UNITED STATES
SECURITIES AND EXCHANGE COMMISSION
Washington, DC 20549
FORM 8-K
CURRENT REPORT
Pursuant to Section 13 or 15(d) of
The Securities Exchange Act of 1934
Date of Report (Date of earliest event reported)
December 23, 2006
AVISTAR COMMUNICATIONS CORPORATION
(Exact name of registrant as specified in its charter)
Delaware | | 000-31121 | | 88-0383089 |
(State or other jurisdiction of incorporation) | | (Commission File Number) | | (IRS Employer Identification No.) |
555 Twin Dolphin Drive, Suite 360
Redwood Shores, California 94065
(Address of principal executive offices, including zip code)
(650) 610-2900
(Registrant’s telephone number, including area code)
(Former name or former address, if changed since last report)
Check the appropriate box below if the Form 8-K filing is intended to simultaneously satisfy the filing obligation of the registrant under any of the following provisions (see General Instruction A.2. below):
o Written communications pursuant to Rule 425 under the Securities Act (17 CFR 230.425)
o Soliciting material pursuant to Rule 14a-12 under the Exchange Act (17 CFR 240.14a-12)
o Pre-commencement communications pursuant to Rule 14d-2(b) under the Exchange Act (17 CFR 240.14d-2(b))
o Pre-commencement communications pursuant to Rule 13e-4(c) under the Exchange Act (17 CFR 240.13e-4(c))
Section 1 Registrant’s Business and Operations
Item 1.01 Entry into a Material Definitive Agreement
Revolving Credit Promissory Note
On December 23, 2006, Avistar Communications Corp. (“Avistar”) entered into a Revolving Credit Promissory Note with JPMorgan Chase Bank, N.A. (the “Bank”) that provides Avistar with a line of credit for up to $10 million, which Avistar may draw upon during the term of the facility to fund its business operations (the “Credit Facility”).

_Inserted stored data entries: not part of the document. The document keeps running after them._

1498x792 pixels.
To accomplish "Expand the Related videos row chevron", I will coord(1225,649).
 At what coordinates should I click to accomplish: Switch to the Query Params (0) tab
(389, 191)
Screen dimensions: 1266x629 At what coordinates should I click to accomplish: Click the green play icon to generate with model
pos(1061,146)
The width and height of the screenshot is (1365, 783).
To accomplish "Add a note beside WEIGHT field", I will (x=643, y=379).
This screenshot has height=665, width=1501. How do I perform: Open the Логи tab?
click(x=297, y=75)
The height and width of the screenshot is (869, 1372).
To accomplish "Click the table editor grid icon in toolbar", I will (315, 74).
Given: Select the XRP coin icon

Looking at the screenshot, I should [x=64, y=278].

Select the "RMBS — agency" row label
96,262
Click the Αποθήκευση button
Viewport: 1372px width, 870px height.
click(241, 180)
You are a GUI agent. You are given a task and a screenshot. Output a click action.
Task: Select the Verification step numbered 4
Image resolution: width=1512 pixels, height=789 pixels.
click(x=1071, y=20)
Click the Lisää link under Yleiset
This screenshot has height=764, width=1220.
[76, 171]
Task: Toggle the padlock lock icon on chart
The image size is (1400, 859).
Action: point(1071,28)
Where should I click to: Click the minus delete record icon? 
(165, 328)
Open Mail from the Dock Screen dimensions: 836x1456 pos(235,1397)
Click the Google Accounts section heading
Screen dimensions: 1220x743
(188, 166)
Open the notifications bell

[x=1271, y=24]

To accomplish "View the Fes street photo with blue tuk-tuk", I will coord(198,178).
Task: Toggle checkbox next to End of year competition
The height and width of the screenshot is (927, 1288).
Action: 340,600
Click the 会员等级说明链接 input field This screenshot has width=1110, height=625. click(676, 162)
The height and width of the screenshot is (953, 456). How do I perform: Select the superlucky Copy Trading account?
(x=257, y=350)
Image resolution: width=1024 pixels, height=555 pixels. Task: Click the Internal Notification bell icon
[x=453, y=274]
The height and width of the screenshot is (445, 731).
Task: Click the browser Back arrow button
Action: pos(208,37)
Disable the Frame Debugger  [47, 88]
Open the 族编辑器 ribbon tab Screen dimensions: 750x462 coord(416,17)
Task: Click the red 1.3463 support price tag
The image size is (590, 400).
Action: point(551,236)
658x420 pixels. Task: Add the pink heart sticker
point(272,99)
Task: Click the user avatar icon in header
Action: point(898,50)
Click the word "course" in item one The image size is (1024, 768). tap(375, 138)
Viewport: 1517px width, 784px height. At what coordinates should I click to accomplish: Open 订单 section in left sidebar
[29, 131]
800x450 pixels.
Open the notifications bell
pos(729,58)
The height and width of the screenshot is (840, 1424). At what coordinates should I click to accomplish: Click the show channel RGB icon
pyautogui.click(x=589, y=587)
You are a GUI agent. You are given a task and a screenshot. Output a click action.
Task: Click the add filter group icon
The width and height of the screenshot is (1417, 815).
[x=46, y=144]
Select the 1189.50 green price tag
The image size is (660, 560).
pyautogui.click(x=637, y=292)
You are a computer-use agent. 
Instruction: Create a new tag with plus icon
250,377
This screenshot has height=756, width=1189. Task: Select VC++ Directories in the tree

The Credit Facility has an initial term of 12 months. The Credit Facility is subject to customary terms and conditions, including several reporting and non-financial covenants. As security for the payment of its obligations under the Facility, Avistar granted the Bank a security interest in and right of setoff against substantially all assets of Avistar, tangible and intangible. The repayment of funds borrowed and interest accrued under the Credit Facility is also personally guaranteed by Gerald J. Burnett, Chairman and Chief Executive Officer of Avistar, who has pledged personal assets as collateral for the Credit Facility.
The Credit Facility requires monthly repayment of accrued interest, with the entire outstanding balance payable on December 23, 2007. Avistar may borrow, repay and re-borrow under the Credit Facility during its term.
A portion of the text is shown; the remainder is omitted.